The banking scandals are coming fast and furious because the global banking system is rotten to the core.

It isn’t only radicals in the Occupy movement who are making this claim.

Federal Reserve Chairman Ben Bernanke recently testified before the Senate Banking Committee that the scandal over the rigging of the Libor interest rate— a benchmark rate for interest on financial products such as home mortgages, car loans and credit cards— reveals structural flaws that are undermining public confidence in the banks.

Bernanke added that he couldn’t testify that U.S. banks were not engaged in the same criminal activity that led British and American authorities to impose a $453 million fine on Barclay’s for its role in the Libor scandal.

In fact, the U.S. Justice Department, and several state Attorneys General, are investigating JP Morgan Chase, Bank of America, Citigroup and other U.S. banks for conspiring to defraud consumers through the manipulation of the Libor rate.

While Libor, which is an acronym for London Interbank Offered Rate, is set daily by a consortium of British banks, it’s also closely monitored by the Federal Reserve of New York, since the rate affects borrowing costs for businesses and consumers in the United States.

In other words, Libor affects all of us.

For this reason, Bob Diamond, the former CEO of Barclay’s who was forced to resign after the Libor scandal broke, may soon have to testify before Congress.

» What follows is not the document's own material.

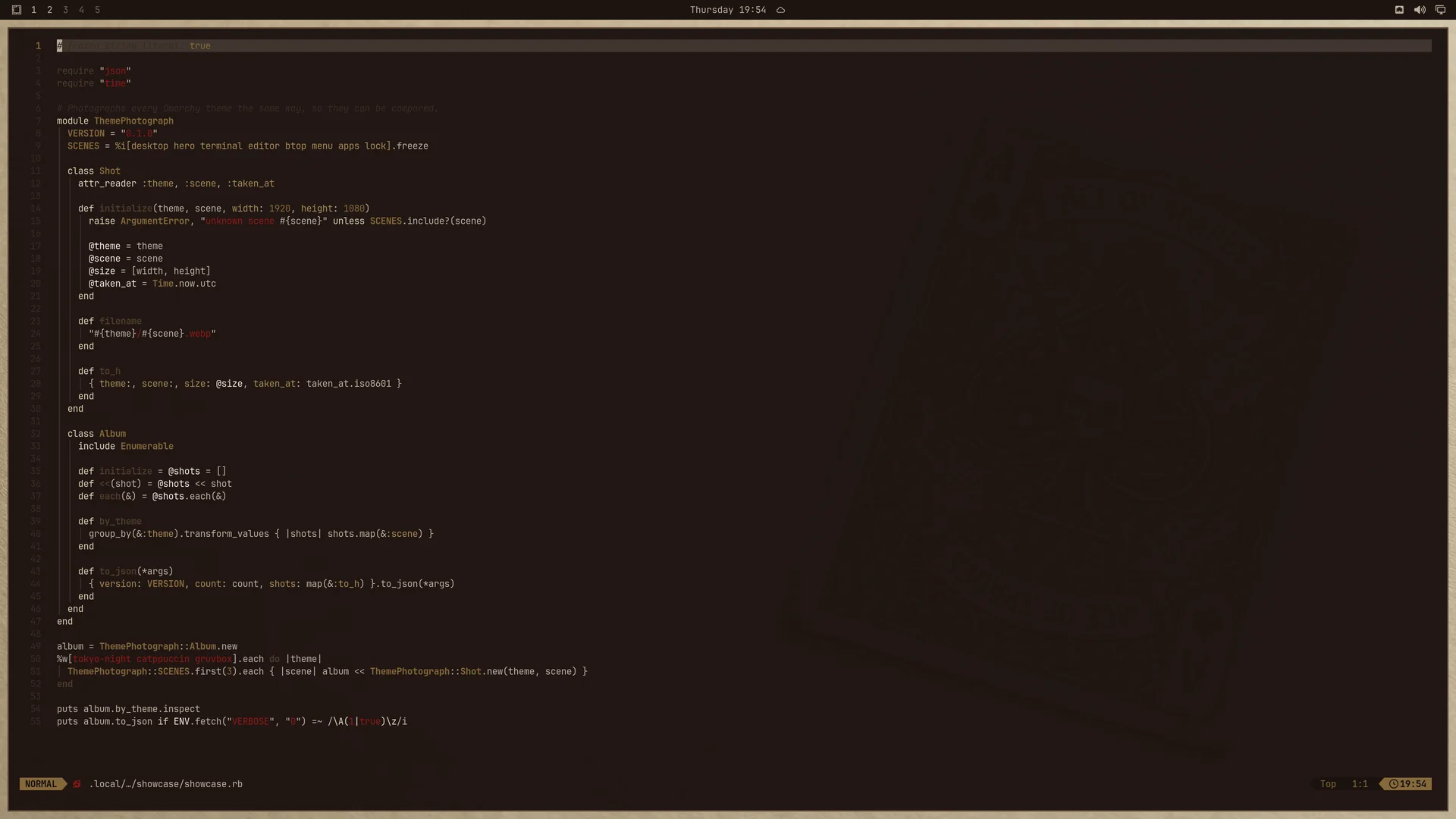Place cursor on class Album line
Viewport: 1456px width, 819px height.
click(x=96, y=434)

The British government has already formed a committee to investigate the scandal. If Congress conducts a serious investigation of the banks, the American public will not like what they see.

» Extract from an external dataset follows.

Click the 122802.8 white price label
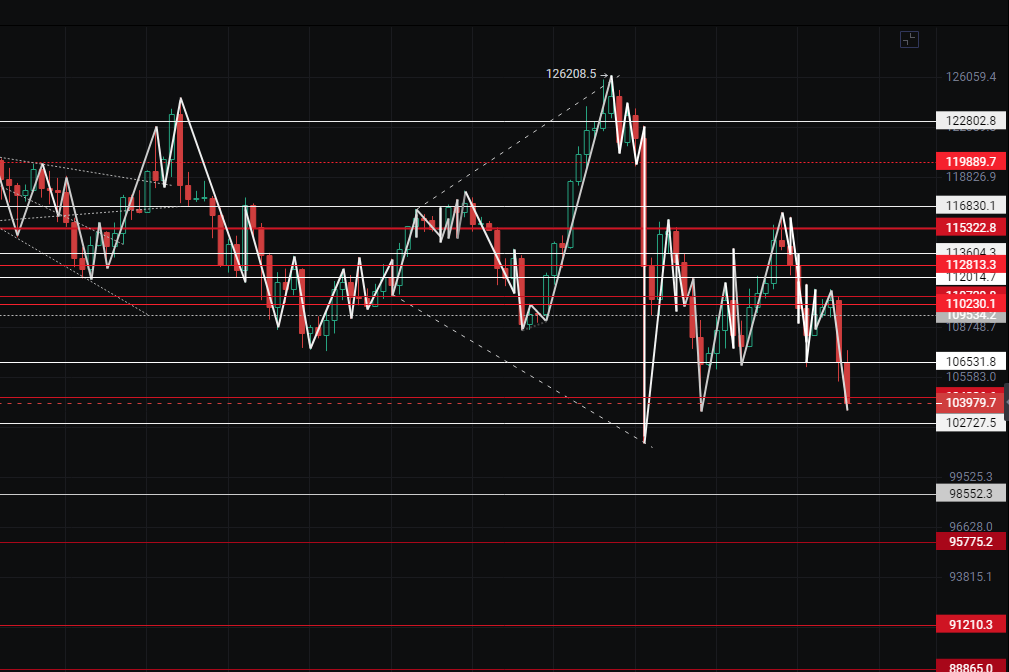Screen dimensions: 1009x672 (x=970, y=121)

William Black, a former bank regulator, said the Libor scandal reveals the existence of an illegal global banking cartel, calling Libor “the largest rigging of prices in the history of the world by many orders of magnitude.”

The manipulation of the Libor rate by a global banking cartel affects hundreds of trillions of dollars in debt every day. We are paying for the banks’ crimes. It is probably impossible to determine the exact amount of fraud committed by the banks, but if one bank in the cartel was fined half a billion dollars, I assume that the figure runs into the billions.

That money came out of the pockets of consumers, businesses and cities that carry trillions in debt. Is it surprising that four cities have already gone bankrupt in California due to banking shenanigans – or that Petaluma may be next?

The corrupt business practices of the banks will continue to adversely impact our economy. Dennis Kelleher, a banking industry analyst, said that the banking scandals will keep coming because the business model of the banks is based on greed and fraud.

“There’s going to be more [scandals] because their business model is corrupt and rotten to its core,” said Kelleher, CEO of Better Markets, a Washington, D.C. based organization that promotes the public interest in the U.S. and global financial markets.

Corruption among the banks will also continue to impact our government. It isn’t surprising that not a single banking executive has been prosecuted for the 2008 financial crash – even though hundreds of banking executives were prosecuted and convicted after the savings and loans scandal in the 1990s. The banks have too much power. They regulate the regulators. The mantra of “Too big to fail” should be applied to our country instead of the banks.

The banking cartels are going to destroy our cities one by one and turn everyone into debt slaves unless we demand accountability. Bob Diamond said it’s time to stop blaming the banks for the bad economy. I say it’s time to put banking executives, like him, in jail for their crimes.

Unfortunately, the political will to hold bankers accountable is sorely lacking. Former U.S. Secretary of Labor Robert Reich, who now teaches public policy at U.C. Berkeley, has said that the public is suffering from “outrage fatigue.”

How many scandals will it take to reign in the big banks’ greed and corruption? I don’t know. But I do know that we can hit the Lie-more banks hard by moving our home and car loans and credit cards to community-based banks and credit unions. We don’t need to wait for a timid government to act. We can hold the big banks accountable today.

Tim Nonn is a local writer who recently completed a new book called “Spirituality for Radicals: Meditations on Contemplative Activism.” He is also a member of Occupy Petaluma.